Bis Repetita Placent ! Dramma giocoso en deux actes (1787) de Wolfgang Amadeus Mozart (1756-1791) sur un livret de Lorenzo Da Ponte. Le Cercle de l’Harmonie & Chœur du Théâtre des Champs-Elysées, dir. Jérémie Rohrer. Mise en scène de Stéphane Braunschweig. Jean-Sébastien Bou, Robert Gleadow, Myrto Papatanasiu, Julie Boulianne

Don Giovanni © Vincent Pontet/ WikispectacleDon Giovanni © Vincent Pontet/ WikispectacleReprise au Théâtre des Champs-Elysées de cette ancienne production datant de 2013, dans une mise en scène discutable de Stéphane Braunschweig, avec une distribution vocale différente, si l’on excepte le Leporello de Robert Gleadow et le Commandeur de Steven Humes, mais avec le même Cercle de l’Harmonie dans la fosse, dirigé par son chef fondateur, le très mozartien Jérémie Rohrer. La mise en scène d’opéra est, sans aucun doute, un exercice bien périlleux, et celle de Don Giovanni plus que toute autre, tant est étendu le domaine des possibles dans la vision que l’on peut avoir du célèbre mythe. Voir Don Giovanni au travers du regard de son valet, Leporello, voila qui, à défaut d’originalité (vision maintes fois rabâchée), est toutefois défendable, voire intéressant…Encore eut il fallu que cette vision ne se limitât point à un Leporello fasciné, subjugué ou horrifié devant les méfaits de son maitre, cantonné dans un voyeurisme coupable ou une indignation muette ! Car ce Don Giovanni, amateur de parties fines et de conquêtes faciles, ne mérite pas tant d’égards et d’attention, figure malheureuse de la post modernité entrainé dans un hédonisme forcené et une addiction sexuelle entretenue à coups d’aphrodisiaques !

Une vision somme toute assez simpliste (n’est pas Chéreau qui veut !) et décevante du célèbre libertin qui perd, ici, toute dimension sociale, politique ou spirituelle.
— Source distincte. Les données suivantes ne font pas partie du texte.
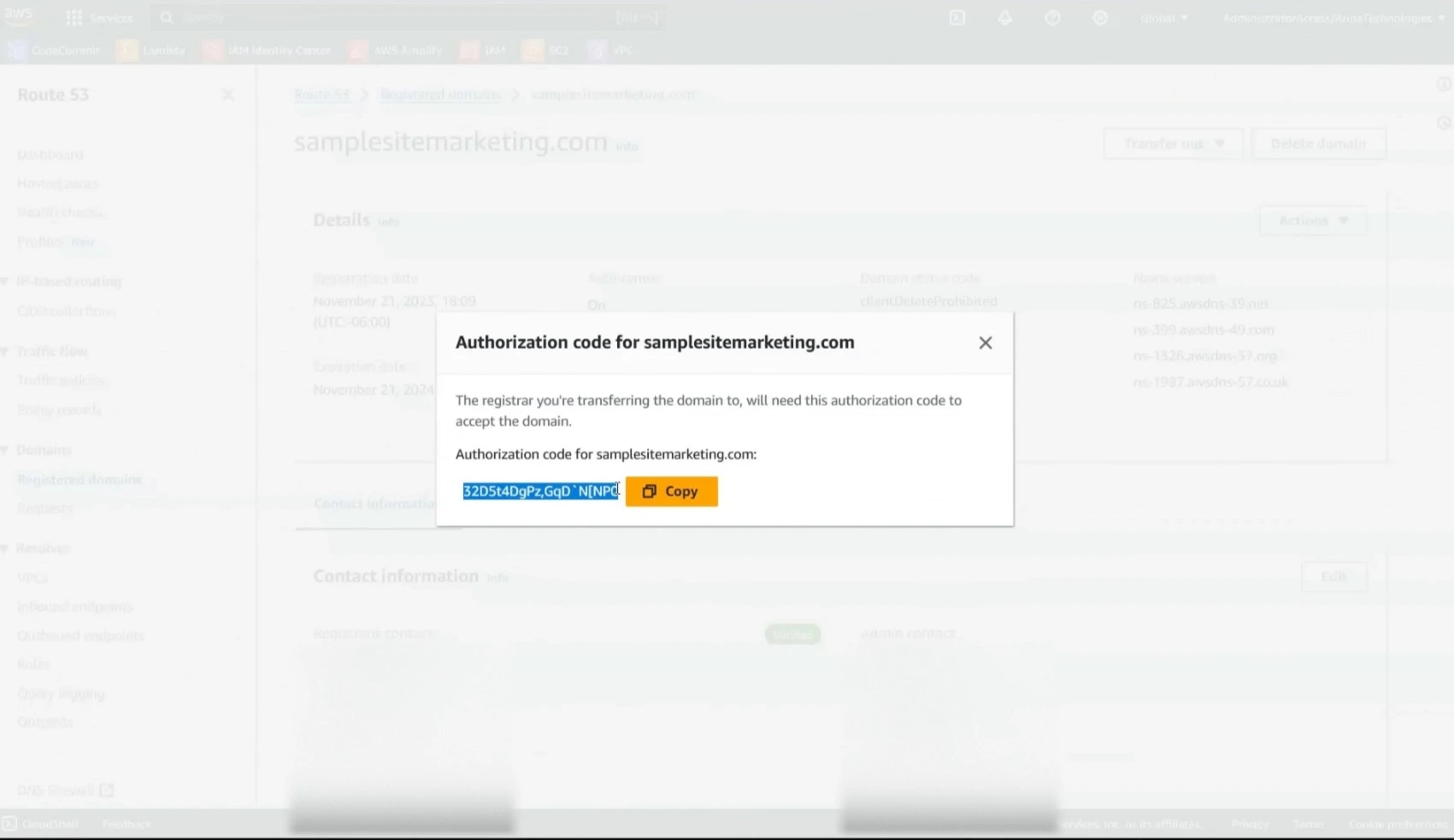1454x840 pixels.
Task: Open the Transfer out dropdown
Action: coord(1172,143)
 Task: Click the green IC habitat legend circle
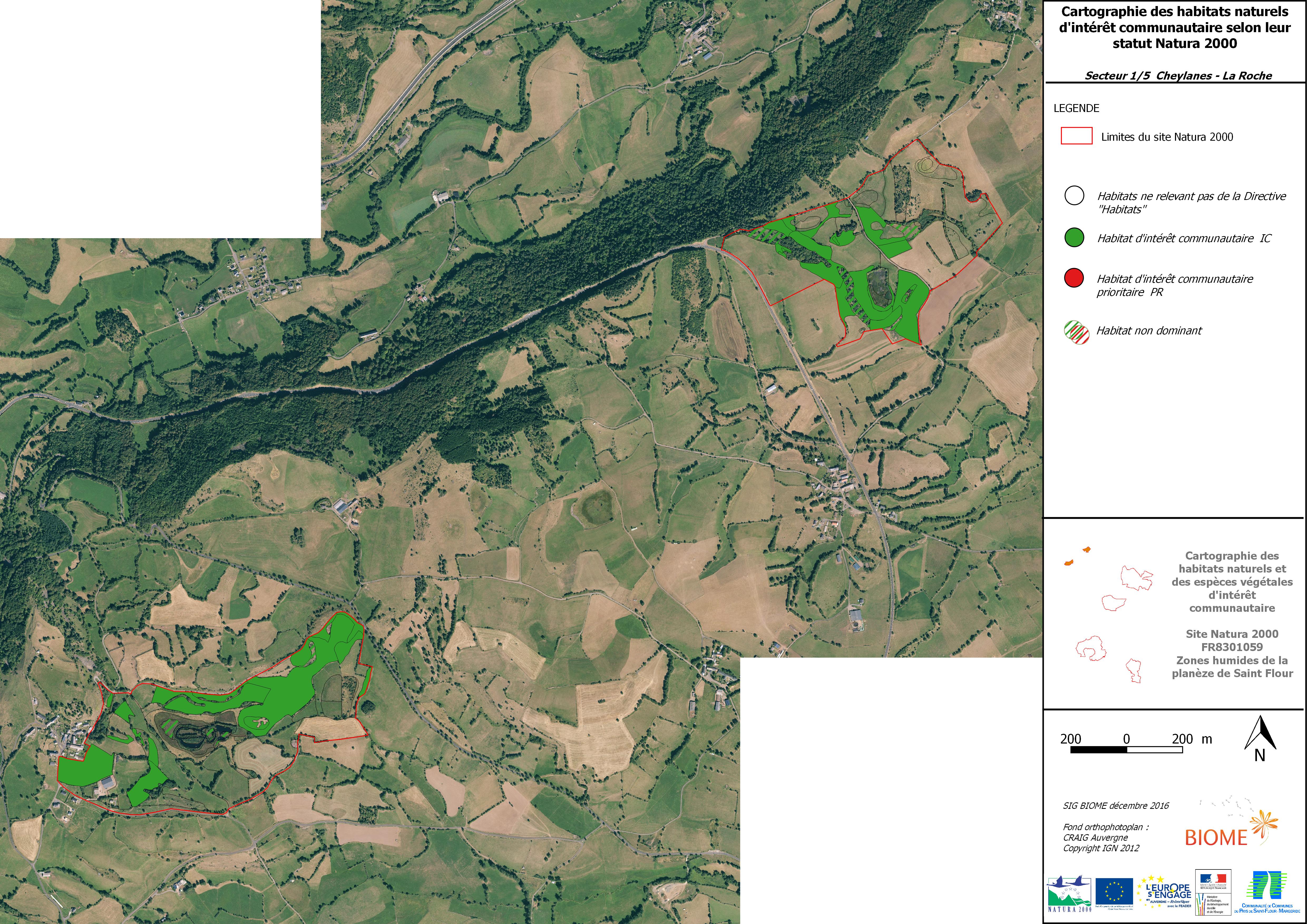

Cette réserve mise à part, reconnaissons toutefois à cette lecture de Stéphane Braunschweig une belle cohérence qui jamais ne se démentit, notamment dans le très réussi jeu d’acteurs mis en valeur par une scénographie simple, noire et blanche, explicite, dont les éléments essentiels sont le lit, le brancard et le crématorium, ce qui n’est pas toujours du meilleur gout... Une mise en scène originale qu’on aurait souhaitée plus engagée qui, à défaut de faire sens, laisse une large part à la musique. Sublime s’il en est, magistralement dirigée par Jérémie Rohrer dont on connait les profondes affinités pour Mozart. Une direction engagée, fougueuse, parfaitement juste, une musicalité particulièrement expressive, un sens du récit très affuté qui fait superbement sonner l’orchestre. Un Cercle de l’Harmonie, au mieux de sa forme qui, par le jeu du phrasé et des articulations subtiles, respire avec les chanteurs et nous raconte, par ses nuances, ses couleurs et ses tempi, bien plus que par la mise en scène, cette dernière journée de l’incorrigible séducteur. Tout est annoncé dès les premières mesures inquiétantes de l’Ouverture, cette journée se terminera mal…Une course à l’abime qui trouvera son terme dans la mort ! Un drame dont Jérémie Rohrer saura maintenir toute la tension, aidé, il est vrai, par une distribution de haut niveau tant scéniquement que vocalement, dominée par le trio féminin  et en premier lieu par l’excellente Julie Boulianne (Donna Elvira) éloquente, entre fureur et pardon, Anna Grevelius (Zerlina) espiègle à souhait, Myrto Papatanasiu (Donna Anna), élégante, aux vocalises faciles mais au timbre quelque peu métallique. Coté masculin, Julien Behr (Don Ottavio) semble parfois à la peine dans les aigus, mais son timbre est clair et son legato sublime, Marc Scoffoni (Masetto) échappe, quant à lui, à la caricature du benêt habituel et Steven Humes (Le Commandeur) nous fait frémir dans l’avant dernière scène, tant la symbiose avec l’orchestre est convaincante et spectaculaire. Quant au couple Don Giovanni (Jean-Sébastien Bou) et Leporello (Robert Gleadow) il parvient à nous séduire de bout en bout, tant par son engagement scénique que par sa qualité vocale irréprochable. Une reprise très réussie qui ne fait pas mentir le célèbre aphorisme imaginé à partir de l’Art poétique d’Horace.